创建索引时,必须使用to_tsvector的两参数版本,并且只有当查询时也使用了两参数版本,且参数值与索引中相同时,才会使用该索引:

to_tsvector()函数有两个版本,只输一个参数的版本和输两个参数的版本。只输一个参数时,系统默认采用default_text_search_config所指定的分词器。创建索引时必须使用to_tsvector的两参数版本,否则索引内容可能不一致。

 1
 2
 3
 4
 5
 6
 7
 8
 9
10
11
12
13
14
15
16
17
18
19
20
21
22
23
24
25
26
27
28
29
30
31
32
33
explain verbose select  * from test where to_tsvector(b) @@ to_tsquery('cat') order by 1;
                                          QUERY PLAN
-----------------------------------------------------------------------------------------------
  id |             operation             | E-rows | E-distinct | E-memory | E-width | E-costs
 ----+-----------------------------------+--------+------------+----------+---------+---------
   1 | ->  Streaming (type: GATHER)      |      2 |            |          |      44 | 22.23
   2 |    ->  Sort                       |      2 |            | 16MB     |      44 | 14.23
   3 |       ->  Seq Scan on public.test |      1 |            | 1MB      |      44 | 14.21

        Predicate Information (identified by plan id)
 -----------------------------------------------------------
   3 --Seq Scan on public.test
         Filter: (to_tsvector(test.b) @@ '''cat'''::tsquery)

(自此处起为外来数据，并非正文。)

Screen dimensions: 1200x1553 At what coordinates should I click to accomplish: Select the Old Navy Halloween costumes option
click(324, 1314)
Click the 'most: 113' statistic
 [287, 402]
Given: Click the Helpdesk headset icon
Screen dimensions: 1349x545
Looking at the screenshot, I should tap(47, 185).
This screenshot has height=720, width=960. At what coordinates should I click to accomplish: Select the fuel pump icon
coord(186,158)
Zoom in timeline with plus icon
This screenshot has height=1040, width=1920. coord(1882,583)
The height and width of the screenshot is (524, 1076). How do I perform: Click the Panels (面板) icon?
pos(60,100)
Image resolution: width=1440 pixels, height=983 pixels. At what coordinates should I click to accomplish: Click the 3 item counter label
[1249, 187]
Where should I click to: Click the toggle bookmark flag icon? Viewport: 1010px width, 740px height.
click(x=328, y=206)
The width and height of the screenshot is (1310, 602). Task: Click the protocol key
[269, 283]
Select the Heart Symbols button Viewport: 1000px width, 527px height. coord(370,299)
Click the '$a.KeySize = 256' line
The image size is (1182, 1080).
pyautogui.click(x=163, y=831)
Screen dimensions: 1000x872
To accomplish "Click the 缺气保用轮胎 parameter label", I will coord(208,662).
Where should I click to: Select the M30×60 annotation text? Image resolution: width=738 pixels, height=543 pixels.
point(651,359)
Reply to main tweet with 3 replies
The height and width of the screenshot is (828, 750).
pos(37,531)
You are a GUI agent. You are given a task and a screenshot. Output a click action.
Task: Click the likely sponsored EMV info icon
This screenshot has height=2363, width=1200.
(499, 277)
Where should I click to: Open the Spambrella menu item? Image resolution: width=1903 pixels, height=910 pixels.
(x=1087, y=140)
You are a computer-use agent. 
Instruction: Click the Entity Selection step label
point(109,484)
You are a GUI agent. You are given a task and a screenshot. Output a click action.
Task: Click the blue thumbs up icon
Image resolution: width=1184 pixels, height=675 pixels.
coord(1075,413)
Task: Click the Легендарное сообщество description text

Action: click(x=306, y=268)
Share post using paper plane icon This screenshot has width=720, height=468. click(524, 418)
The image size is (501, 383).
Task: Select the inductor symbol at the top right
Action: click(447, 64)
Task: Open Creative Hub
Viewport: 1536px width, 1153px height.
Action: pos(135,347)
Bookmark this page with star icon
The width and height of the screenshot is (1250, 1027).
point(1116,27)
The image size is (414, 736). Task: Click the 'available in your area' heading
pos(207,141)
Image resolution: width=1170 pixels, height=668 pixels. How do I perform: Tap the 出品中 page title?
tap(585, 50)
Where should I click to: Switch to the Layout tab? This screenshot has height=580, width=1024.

 Targetlist Information (identified by plan id)
 ----------------------------------------------
   1 --Streaming (type: GATHER)
         Output: a, b, c
         Merge Sort Key: test.a
         Node/s: All datanodes
   2 --Sort
         Output: a, b, c
         Sort Key: test.a
   3 --Seq Scan on public.test
         Output: a, b, c
         Distribute Key: a

   ====== Query Summary =====
 -------------------------------
 System available mem: 3358720KB
 Query Max mem: 3358720KB
 Query estimated mem: 1024KB
(29 rows)
 1
 2
 3
 4
 5
 6
 7
 8
 9
10
11
12
13
14
15
16
17
18
19
20
21
22
23
24
25
26
27
28
29
30
31
32
33
34
35
36
explain verbose select  * from test where to_tsvector('english',b) @@ to_tsquery('cat') order by 1;
                                              QUERY PLAN
-------------------------------------------------------------------------------------------------------
  id |                 operation                 | E-rows | E-distinct | E-memory | E-width | E-costs
 ----+-------------------------------------------+--------+------------+----------+---------+---------
   1 | ->  Streaming (type: GATHER)              |      2 |            |          |      44 | 20.03
   2 |    ->  Sort                               |      2 |            | 16MB     |      44 | 12.03
   3 |       ->  Bitmap Heap Scan on public.test |      1 |            | 1MB      |      44 | 12.02
   4 |          ->  Bitmap Index Scan            |      1 |            | 1MB      |       0 | 8.00

                      Predicate Information (identified by plan id)
 ---------------------------------------------------------------------------------------
   3 --Bitmap Heap Scan on public.test
         Recheck Cond: (to_tsvector('english'::regconfig, test.b) @@ '''cat'''::tsquery)
   4 --Bitmap Index Scan
         Index Cond: (to_tsvector('english'::regconfig, test.b) @@ '''cat'''::tsquery)

 Targetlist Information (identified by plan id)
 ----------------------------------------------
   1 --Streaming (type: GATHER)
         Output: a, b, c
         Merge Sort Key: test.a
         Node/s: All datanodes
   2 --Sort
         Output: a, b, c
         Sort Key: test.a
   3 --Bitmap Heap Scan on public.test
         Output: a, b, c
         Distribute Key: a

   ====== Query Summary =====
 -------------------------------
 System available mem: 3358720KB
 Query Max mem: 3358720KB
 Query estimated mem: 2048KB
(32 rows)

优化方式:查询时使用to_tsvector的两参数版本,且保证参数值与索引中相同。